* _Work request_
Output range, inclusive: from the line containing "At what coordinates should I click to accomplish: Click" to the line containing "You are a computer-use". Restate those lines from the data below word for word and only those.

* _Dataset entries_
___

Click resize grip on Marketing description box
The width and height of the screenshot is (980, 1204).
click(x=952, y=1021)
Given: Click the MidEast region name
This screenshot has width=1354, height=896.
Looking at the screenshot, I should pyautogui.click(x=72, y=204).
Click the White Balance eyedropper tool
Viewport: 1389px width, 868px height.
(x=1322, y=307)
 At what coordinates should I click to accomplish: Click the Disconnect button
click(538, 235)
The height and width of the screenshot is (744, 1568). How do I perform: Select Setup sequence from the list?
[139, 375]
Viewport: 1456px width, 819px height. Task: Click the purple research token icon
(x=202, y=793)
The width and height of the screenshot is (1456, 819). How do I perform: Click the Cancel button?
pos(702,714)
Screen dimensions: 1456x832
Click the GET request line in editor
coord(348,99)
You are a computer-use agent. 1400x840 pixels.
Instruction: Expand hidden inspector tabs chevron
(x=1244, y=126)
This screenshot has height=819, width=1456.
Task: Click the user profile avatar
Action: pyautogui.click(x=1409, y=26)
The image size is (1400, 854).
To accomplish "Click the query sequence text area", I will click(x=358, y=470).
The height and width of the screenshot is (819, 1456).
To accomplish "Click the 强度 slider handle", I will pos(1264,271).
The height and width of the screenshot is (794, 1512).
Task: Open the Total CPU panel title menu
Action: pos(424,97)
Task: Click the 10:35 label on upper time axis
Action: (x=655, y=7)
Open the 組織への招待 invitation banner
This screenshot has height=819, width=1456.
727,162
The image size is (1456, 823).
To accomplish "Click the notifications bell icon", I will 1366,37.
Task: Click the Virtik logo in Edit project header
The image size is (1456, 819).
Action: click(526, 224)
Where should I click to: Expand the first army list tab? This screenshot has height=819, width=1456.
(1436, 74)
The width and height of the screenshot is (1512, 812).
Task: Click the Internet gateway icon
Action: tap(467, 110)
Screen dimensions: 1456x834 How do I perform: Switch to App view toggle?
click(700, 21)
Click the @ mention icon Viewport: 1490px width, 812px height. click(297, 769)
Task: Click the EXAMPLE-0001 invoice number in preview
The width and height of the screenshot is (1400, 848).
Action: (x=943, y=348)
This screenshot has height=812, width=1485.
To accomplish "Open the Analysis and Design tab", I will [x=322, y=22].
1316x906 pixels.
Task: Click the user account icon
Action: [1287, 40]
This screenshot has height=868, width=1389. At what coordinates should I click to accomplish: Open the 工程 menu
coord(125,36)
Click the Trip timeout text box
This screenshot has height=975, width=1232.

___

* _Response box_
 At what coordinates should I click to accomplish: Click the Disconnect button
click(538, 235)
The height and width of the screenshot is (744, 1568). How do I perform: Select Setup sequence from the list?
[139, 375]
Viewport: 1456px width, 819px height. Task: Click the purple research token icon
(x=202, y=793)
The width and height of the screenshot is (1456, 819). How do I perform: Click the Cancel button?
pos(702,714)
Screen dimensions: 1456x832
Click the GET request line in editor
coord(348,99)
You are a computer-use agent. 1400x840 pixels.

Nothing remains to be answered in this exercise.